* Reading passage
========

Part 6: Context Management & Reliability

This is the smallest domain by weight. But concepts here cascade into Domains 1, 2, and 4. Getting context management wrong breaks your multi-agent systems and extraction pipelines.

01 Context Preservation

The Progressive Summarisation Trap

Condensing conversation history compresses critical details into useless vagueness:

Before SummarisationAfter Summarisation
"Customer wants a refund of $247.83 for order #8891 placed on March 3rd""Customer wants a refund for a recent order"

Fix: extract transactional facts into a persistent "case facts" block. Include it in every prompt. Never summarise it.

CASE FACTS (do not summarise):
- Customer ID: CUS-4421
- Order: #8891, placed 2026-03-03
- Refund requested: $247.83
- Product: Wireless headphones (SKU: WH-200)
- Reason: Defective left ear speaker

The "Lost in the Middle" Effect

Models process the beginning and end of long inputs reliably. Findings buried in the middle may be missed.

Fix: place key findings summaries at the beginning. Use explicit section headers throughout.

Tool Result Trimming

An order lookup returns 40+ fields. You need 5. Trim verbose results to relevant fields BEFORE appending to context. Prevents token budget exhaustion from accumulated irrelevant data.

Upstream Agent Optimisation

Modify agents to return structured data (key facts, citations, relevance scores) instead of verbose content and reasoning chains. Critical when downstream agents have limited context budgets.

02 Escalation and Ambiguity Resolution

Three Valid Escalation Triggers

TriggerAction
Customer explicitly requests a humanHonour immediately. Do NOT attempt to resolve first.
Policy exceptions or gapsEscalate (e.g., competitor price matching when policy only covers own-site)
Inability to make meaningful progressEscalate after exhausting available options

Two Unreliable Triggers (Reject These)

TriggerWhy It Fails
Sentiment-based escalationFrustration does not correlate with case complexity
Self-reported confidence scoresModel is often incorrectly confident on hard cases and uncertain on easy ones

The Frustration Nuance

  • Customer is frustrated but issue is straightforward → acknowledge frustration, offer resolution
  • Customer explicitly says "I want a human" → escalate immediately, no investigation first
  • Customer reiterates preference for human after you offer help → escalate

Ambiguous Customer Matching

Multiple customers match a search query. Ask for additional identifiers (email, phone, order number). Do NOT select based on heuristics (most recent, most active).

03 Error Propagation

Structured Error Context

When propagating errors, include:

  • Failure type (transient, validation, business, permission)
  • What was attempted (specific query, parameters used)
  • Partial results gathered before failure
  • Potential alternative approaches

Two Anti-Patterns

Anti-PatternWhy It Fails
Silent suppressionReturns empty results marked as success. Prevents any recovery.
Workflow terminationKills entire pipeline on single failure. Throws away partial results.

Access Failure vs Valid Empty Result

This is the same distinction from Domain 2, and it matters even more in multi-agent systems:

  • Access failure → consider retry
  • Valid empty result → no retry needed, this IS the answer

Coverage Annotations

Synthesis output should note which findings are well-supported vs which areas have gaps:

"Section on geothermal energy is limited due to unavailable journal access"

This is better than silently omitting the topic entirely.

========

* Listed entries
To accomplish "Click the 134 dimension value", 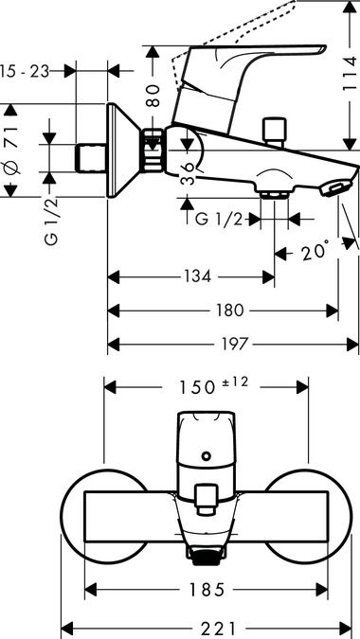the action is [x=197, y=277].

========

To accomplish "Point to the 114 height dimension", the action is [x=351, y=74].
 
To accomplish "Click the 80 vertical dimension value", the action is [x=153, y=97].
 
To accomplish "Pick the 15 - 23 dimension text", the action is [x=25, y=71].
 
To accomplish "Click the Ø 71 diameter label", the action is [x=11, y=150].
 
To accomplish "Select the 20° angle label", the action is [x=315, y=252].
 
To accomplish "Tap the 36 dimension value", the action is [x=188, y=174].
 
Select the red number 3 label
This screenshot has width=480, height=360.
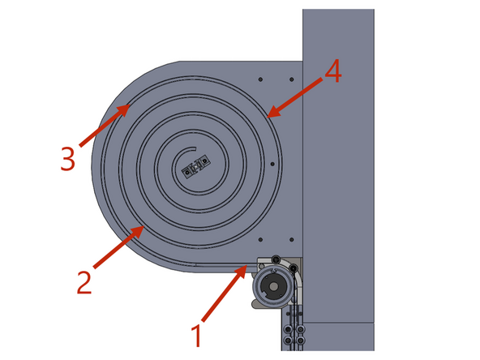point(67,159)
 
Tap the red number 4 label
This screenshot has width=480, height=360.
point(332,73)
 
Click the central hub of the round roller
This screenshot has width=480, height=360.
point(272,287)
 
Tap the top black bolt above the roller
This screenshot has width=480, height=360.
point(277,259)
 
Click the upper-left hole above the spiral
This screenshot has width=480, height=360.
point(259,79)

========

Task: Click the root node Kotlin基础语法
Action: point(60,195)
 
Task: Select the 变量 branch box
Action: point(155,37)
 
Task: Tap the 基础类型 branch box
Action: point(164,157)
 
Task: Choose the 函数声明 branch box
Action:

========

* Problem to solve
Put this sentence from the text on context management into Spanish: "Models process the beginning and end of long inputs reliably."

* Answer
Los modelos procesan de forma fiable el principio y el final de las entradas largas.